**The input:**
******************************

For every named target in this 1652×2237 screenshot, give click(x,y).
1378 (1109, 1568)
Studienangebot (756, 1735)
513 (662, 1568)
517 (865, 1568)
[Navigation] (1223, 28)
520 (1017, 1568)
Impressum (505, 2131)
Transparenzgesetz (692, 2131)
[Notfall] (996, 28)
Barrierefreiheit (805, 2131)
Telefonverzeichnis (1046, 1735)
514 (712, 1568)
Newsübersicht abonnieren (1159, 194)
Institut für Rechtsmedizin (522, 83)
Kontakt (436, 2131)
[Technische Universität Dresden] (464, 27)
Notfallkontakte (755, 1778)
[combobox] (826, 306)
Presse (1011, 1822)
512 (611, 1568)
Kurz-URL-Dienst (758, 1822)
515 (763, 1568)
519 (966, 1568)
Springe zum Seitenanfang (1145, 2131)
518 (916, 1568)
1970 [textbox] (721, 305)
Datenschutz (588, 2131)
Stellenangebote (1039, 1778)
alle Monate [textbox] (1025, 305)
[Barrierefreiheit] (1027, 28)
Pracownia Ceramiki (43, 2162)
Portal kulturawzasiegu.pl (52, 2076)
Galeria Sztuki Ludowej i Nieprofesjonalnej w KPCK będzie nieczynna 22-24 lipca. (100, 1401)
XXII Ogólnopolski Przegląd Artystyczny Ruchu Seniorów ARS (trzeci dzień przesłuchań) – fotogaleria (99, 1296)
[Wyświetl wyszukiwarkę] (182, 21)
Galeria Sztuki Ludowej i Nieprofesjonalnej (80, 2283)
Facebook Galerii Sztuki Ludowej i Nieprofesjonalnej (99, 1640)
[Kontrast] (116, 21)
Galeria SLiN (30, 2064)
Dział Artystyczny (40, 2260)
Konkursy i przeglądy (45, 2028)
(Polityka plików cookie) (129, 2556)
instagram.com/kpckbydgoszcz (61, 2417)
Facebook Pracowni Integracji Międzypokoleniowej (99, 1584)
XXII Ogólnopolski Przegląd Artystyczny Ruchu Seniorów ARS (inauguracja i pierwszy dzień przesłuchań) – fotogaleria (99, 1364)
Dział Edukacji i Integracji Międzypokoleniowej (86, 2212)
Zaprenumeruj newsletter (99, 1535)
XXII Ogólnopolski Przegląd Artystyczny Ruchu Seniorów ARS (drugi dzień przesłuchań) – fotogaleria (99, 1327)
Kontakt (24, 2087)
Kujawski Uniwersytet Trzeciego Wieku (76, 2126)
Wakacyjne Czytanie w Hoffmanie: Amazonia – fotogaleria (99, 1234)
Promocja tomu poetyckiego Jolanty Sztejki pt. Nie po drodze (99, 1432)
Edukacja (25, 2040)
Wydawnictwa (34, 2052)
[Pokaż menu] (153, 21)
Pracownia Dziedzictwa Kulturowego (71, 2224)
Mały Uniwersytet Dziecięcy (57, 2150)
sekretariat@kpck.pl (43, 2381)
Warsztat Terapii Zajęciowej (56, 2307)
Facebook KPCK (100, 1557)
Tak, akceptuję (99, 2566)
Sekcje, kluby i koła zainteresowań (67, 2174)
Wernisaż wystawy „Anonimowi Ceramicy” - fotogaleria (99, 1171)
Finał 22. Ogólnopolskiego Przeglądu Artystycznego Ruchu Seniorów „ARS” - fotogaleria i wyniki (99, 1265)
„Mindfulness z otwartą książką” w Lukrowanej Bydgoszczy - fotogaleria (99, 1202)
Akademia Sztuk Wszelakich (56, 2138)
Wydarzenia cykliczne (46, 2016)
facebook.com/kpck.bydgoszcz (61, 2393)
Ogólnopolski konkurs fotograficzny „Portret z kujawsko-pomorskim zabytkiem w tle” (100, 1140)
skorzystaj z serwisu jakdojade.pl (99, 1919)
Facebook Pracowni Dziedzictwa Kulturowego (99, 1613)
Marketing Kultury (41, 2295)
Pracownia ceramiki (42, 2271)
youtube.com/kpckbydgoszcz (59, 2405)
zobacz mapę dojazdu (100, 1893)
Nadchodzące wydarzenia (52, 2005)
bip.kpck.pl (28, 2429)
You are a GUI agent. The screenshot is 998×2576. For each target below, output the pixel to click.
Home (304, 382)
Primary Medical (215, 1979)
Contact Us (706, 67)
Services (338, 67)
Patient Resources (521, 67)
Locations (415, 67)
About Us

******************************

**Task description:** Each entry above is to be duplicated exactly, with nothing left out.

**Written reply:**
For every named target in this 1652×2237 screenshot, give click(x,y).
1378 (1109, 1568)
Studienangebot (756, 1735)
513 (662, 1568)
517 (865, 1568)
[Navigation] (1223, 28)
520 (1017, 1568)
Impressum (505, 2131)
Transparenzgesetz (692, 2131)
[Notfall] (996, 28)
Barrierefreiheit (805, 2131)
Telefonverzeichnis (1046, 1735)
514 (712, 1568)
Newsübersicht abonnieren (1159, 194)
Institut für Rechtsmedizin (522, 83)
Kontakt (436, 2131)
[Technische Universität Dresden] (464, 27)
Notfallkontakte (755, 1778)
[combobox] (826, 306)
Presse (1011, 1822)
512 (611, 1568)
Kurz-URL-Dienst (758, 1822)
515 (763, 1568)
519 (966, 1568)
Springe zum Seitenanfang (1145, 2131)
518 (916, 1568)
1970 [textbox] (721, 305)
Datenschutz (588, 2131)
Stellenangebote (1039, 1778)
alle Monate [textbox] (1025, 305)
[Barrierefreiheit] (1027, 28)
Pracownia Ceramiki (43, 2162)
Portal kulturawzasiegu.pl (52, 2076)
Galeria Sztuki Ludowej i Nieprofesjonalnej w KPCK będzie nieczynna 22-24 lipca. (100, 1401)
XXII Ogólnopolski Przegląd Artystyczny Ruchu Seniorów ARS (trzeci dzień przesłuchań) – fotogaleria (99, 1296)
[Wyświetl wyszukiwarkę] (182, 21)
Galeria Sztuki Ludowej i Nieprofesjonalnej (80, 2283)
Facebook Galerii Sztuki Ludowej i Nieprofesjonalnej (99, 1640)
[Kontrast] (116, 21)
Galeria SLiN (30, 2064)
Dział Artystyczny (40, 2260)
Konkursy i przeglądy (45, 2028)
(Polityka plików cookie) (129, 2556)
instagram.com/kpckbydgoszcz (61, 2417)
Facebook Pracowni Integracji Międzypokoleniowej (99, 1584)
XXII Ogólnopolski Przegląd Artystyczny Ruchu Seniorów ARS (inauguracja i pierwszy dzień przesłuchań) – fotogaleria (99, 1364)
Dział Edukacji i Integracji Międzypokoleniowej (86, 2212)
Zaprenumeruj newsletter (99, 1535)
XXII Ogólnopolski Przegląd Artystyczny Ruchu Seniorów ARS (drugi dzień przesłuchań) – fotogaleria (99, 1327)
Kontakt (24, 2087)
Kujawski Uniwersytet Trzeciego Wieku (76, 2126)
Wakacyjne Czytanie w Hoffmanie: Amazonia – fotogaleria (99, 1234)
Promocja tomu poetyckiego Jolanty Sztejki pt. Nie po drodze (99, 1432)
Edukacja (25, 2040)
Wydawnictwa (34, 2052)
[Pokaż menu] (153, 21)
Pracownia Dziedzictwa Kulturowego (71, 2224)
Mały Uniwersytet Dziecięcy (57, 2150)
sekretariat@kpck.pl (43, 2381)
Warsztat Terapii Zajęciowej (56, 2307)
Facebook KPCK (100, 1557)
Tak, akceptuję (99, 2566)
Sekcje, kluby i koła zainteresowań (67, 2174)
Wernisaż wystawy „Anonimowi Ceramicy” - fotogaleria (99, 1171)
Finał 22. Ogólnopolskiego Przeglądu Artystycznego Ruchu Seniorów „ARS” - fotogaleria i wyniki (99, 1265)
„Mindfulness z otwartą książką” w Lukrowanej Bydgoszczy - fotogaleria (99, 1202)
Akademia Sztuk Wszelakich (56, 2138)
Wydarzenia cykliczne (46, 2016)
facebook.com/kpck.bydgoszcz (61, 2393)
Ogólnopolski konkurs fotograficzny „Portret z kujawsko-pomorskim zabytkiem w tle” (100, 1140)
skorzystaj z serwisu jakdojade.pl (99, 1919)
Facebook Pracowni Dziedzictwa Kulturowego (99, 1613)
Marketing Kultury (41, 2295)
Pracownia ceramiki (42, 2271)
youtube.com/kpckbydgoszcz (59, 2405)
zobacz mapę dojazdu (100, 1893)
Nadchodzące wydarzenia (52, 2005)
bip.kpck.pl (28, 2429)
You are a GUI agent. The screenshot is 998×2576. For each target below, output the pixel to click.
Home (304, 382)
Primary Medical (215, 1979)
Contact Us (706, 67)
Services (338, 67)
Patient Resources (521, 67)
Locations (415, 67)
About Us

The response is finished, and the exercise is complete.